ACTIVITY —
Repeat the listing below exactly.

-- Opening Marker --

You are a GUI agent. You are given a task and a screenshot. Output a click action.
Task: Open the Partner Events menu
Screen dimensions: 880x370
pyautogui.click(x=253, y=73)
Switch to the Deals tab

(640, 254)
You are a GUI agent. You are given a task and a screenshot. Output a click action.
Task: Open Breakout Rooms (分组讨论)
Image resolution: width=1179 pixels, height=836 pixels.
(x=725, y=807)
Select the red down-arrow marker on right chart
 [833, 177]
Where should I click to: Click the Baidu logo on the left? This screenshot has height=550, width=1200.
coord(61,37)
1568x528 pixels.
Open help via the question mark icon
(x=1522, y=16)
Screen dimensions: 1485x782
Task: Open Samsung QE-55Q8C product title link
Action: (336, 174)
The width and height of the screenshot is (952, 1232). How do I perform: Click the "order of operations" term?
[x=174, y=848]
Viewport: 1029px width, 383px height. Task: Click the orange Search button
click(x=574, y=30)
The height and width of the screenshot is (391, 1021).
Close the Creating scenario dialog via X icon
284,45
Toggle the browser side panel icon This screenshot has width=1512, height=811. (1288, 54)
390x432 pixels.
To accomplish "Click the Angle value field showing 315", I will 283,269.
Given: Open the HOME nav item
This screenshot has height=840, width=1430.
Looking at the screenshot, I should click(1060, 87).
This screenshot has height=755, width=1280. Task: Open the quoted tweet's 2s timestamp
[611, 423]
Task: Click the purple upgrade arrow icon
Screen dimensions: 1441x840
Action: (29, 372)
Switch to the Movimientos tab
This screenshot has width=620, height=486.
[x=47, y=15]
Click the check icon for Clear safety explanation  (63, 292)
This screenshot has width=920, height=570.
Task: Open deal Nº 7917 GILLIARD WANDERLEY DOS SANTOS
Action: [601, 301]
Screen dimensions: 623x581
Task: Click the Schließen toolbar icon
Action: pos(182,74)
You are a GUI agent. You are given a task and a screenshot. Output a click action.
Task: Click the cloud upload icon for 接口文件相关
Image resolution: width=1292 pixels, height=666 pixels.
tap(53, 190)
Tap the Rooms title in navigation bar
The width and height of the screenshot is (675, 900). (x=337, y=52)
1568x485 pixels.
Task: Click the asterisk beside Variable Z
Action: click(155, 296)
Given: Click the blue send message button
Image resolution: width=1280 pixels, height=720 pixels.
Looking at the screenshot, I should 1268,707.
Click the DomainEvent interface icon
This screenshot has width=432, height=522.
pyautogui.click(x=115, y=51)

-- Closing Marker --

OUTPUT FOR THIS EXERCISE —
You are a GUI agent. You are given a task and a screenshot. Output a click action.
Task: Open the Partner Events menu
Screen dimensions: 880x370
pyautogui.click(x=253, y=73)
Switch to the Deals tab

(640, 254)
You are a GUI agent. You are given a task and a screenshot. Output a click action.
Task: Open Breakout Rooms (分组讨论)
Image resolution: width=1179 pixels, height=836 pixels.
(x=725, y=807)
Select the red down-arrow marker on right chart
 [833, 177]
Where should I click to: Click the Baidu logo on the left? This screenshot has height=550, width=1200.
coord(61,37)
1568x528 pixels.
Open help via the question mark icon
(x=1522, y=16)
Screen dimensions: 1485x782
Task: Open Samsung QE-55Q8C product title link
Action: (336, 174)
The width and height of the screenshot is (952, 1232). How do I perform: Click the "order of operations" term?
[x=174, y=848]
Viewport: 1029px width, 383px height. Task: Click the orange Search button
click(x=574, y=30)
The height and width of the screenshot is (391, 1021).
Close the Creating scenario dialog via X icon
284,45
Toggle the browser side panel icon This screenshot has width=1512, height=811. (1288, 54)
390x432 pixels.
To accomplish "Click the Angle value field showing 315", I will 283,269.
Given: Open the HOME nav item
This screenshot has height=840, width=1430.
Looking at the screenshot, I should click(1060, 87).
This screenshot has height=755, width=1280. Task: Open the quoted tweet's 2s timestamp
[611, 423]
Task: Click the purple upgrade arrow icon
Screen dimensions: 1441x840
Action: (29, 372)
Switch to the Movimientos tab
This screenshot has width=620, height=486.
[x=47, y=15]
Click the check icon for Clear safety explanation  (63, 292)
This screenshot has width=920, height=570.
Task: Open deal Nº 7917 GILLIARD WANDERLEY DOS SANTOS
Action: [601, 301]
Screen dimensions: 623x581
Task: Click the Schließen toolbar icon
Action: pos(182,74)
You are a GUI agent. You are given a task and a screenshot. Output a click action.
Task: Click the cloud upload icon for 接口文件相关
Image resolution: width=1292 pixels, height=666 pixels.
tap(53, 190)
Tap the Rooms title in navigation bar
The width and height of the screenshot is (675, 900). (x=337, y=52)
1568x485 pixels.
Task: Click the asterisk beside Variable Z
Action: click(155, 296)
Given: Click the blue send message button
Image resolution: width=1280 pixels, height=720 pixels.
Looking at the screenshot, I should 1268,707.
Click the DomainEvent interface icon
This screenshot has width=432, height=522.
pyautogui.click(x=115, y=51)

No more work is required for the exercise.